I'd honestly look at HGH from now-ish all the way through this cycle+PCT (by PCT HGH will well and truly be in effect) and continue running even into next cycle.

Otherwise, IGF-1 during PCT would be good also.

Keep in mind, HGH's effects come directly from an increase in IGF-1, almost a prohormone if you like.
 
Can never find anything on it. It's a pretty important question. I'm sure the SERMS can either help or hinder prostate health in some way.
 
Considering ralox and tamox have been prescribed for patients recovering from prostatic cancer, at least one study has found torem MAY help prevent prostatic cancer, And ralox also induces apoptosis in androgen independent human prostate cancer cells then I'd say they may be helpful but not positive.
 
Hey, do we use igf1 ec on off days or just when we workout ? I heard take like 20mcgs twice a day and it's good to do one of those post workout.
 
Hey, do we use igf1 ec on off days or just when we workout ? I heard take like 20mcgs twice a day and it's good to do one of those post workout.

Member Moppy1, I think, works in this field and has suggested our doses of IGF may be too low to get results from.

Also he's shown studies that show only recombinant IGF has biological activity.
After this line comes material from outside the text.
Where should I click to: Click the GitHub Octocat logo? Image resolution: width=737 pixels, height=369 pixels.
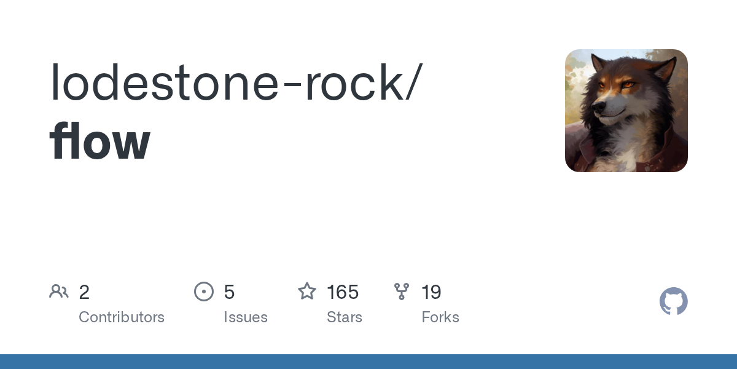(x=673, y=301)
When synthesized it has no activity in the body.

I'd talk to him, Jimithing, or Juced_Porkchop
 
Considering ralox and tamox have been prescribed for patients recovering from prostatic cancer, at least one study has found torem MAY help prevent prostatic cancer, And ralox also induces apoptosis in androgen independent human prostate cancer cells then I'd say they may be helpful but not positive.


Awesome!! Got any links :wackit:
 
Also, how do we break down mcgs to units ? Let's say I'm going to get 1mg of igf1 ec from rui. I know that 1mg =1000mcgs. I'm going to be injecting with an 1/2 inch insulin pinn subq. If I want to take 20mcgs a day/twice a day, what would that be in units ?
 
Member Moppy1, I think, works in this field and has suggested our doses of IGF may be too low to get results from.

Also he's shown studies that show only recombinant IGF has biological activity. When synthesized it has no activity in the body.

I'd talk to him, Jimithing, or Juced_Porkchop

Thanks bro, I've read Juiced thread on this. This is his recommendation. It was back a few years though. When you talk bout recombinant and or synthesized, do you mean that is only good when it's shipped to us dry and then we reconstitute it with bac water ?
 
Thanks bro, I've read Juiced thread on this. This is his recommendation. It was back a few years though. When you talk bout recombinant and or synthesized, do you mean that is only good when it's shipped to us dry and then we reconstitute it with bac water ?

No when made from a recombinant source it's made cultured from e-coli I believe. A synthesized source is just that...synthetic.
 
Now just need to know how to dose this in units. I did pm Moppy. If anyone else knows how to dose igf1 ec in units please chime in.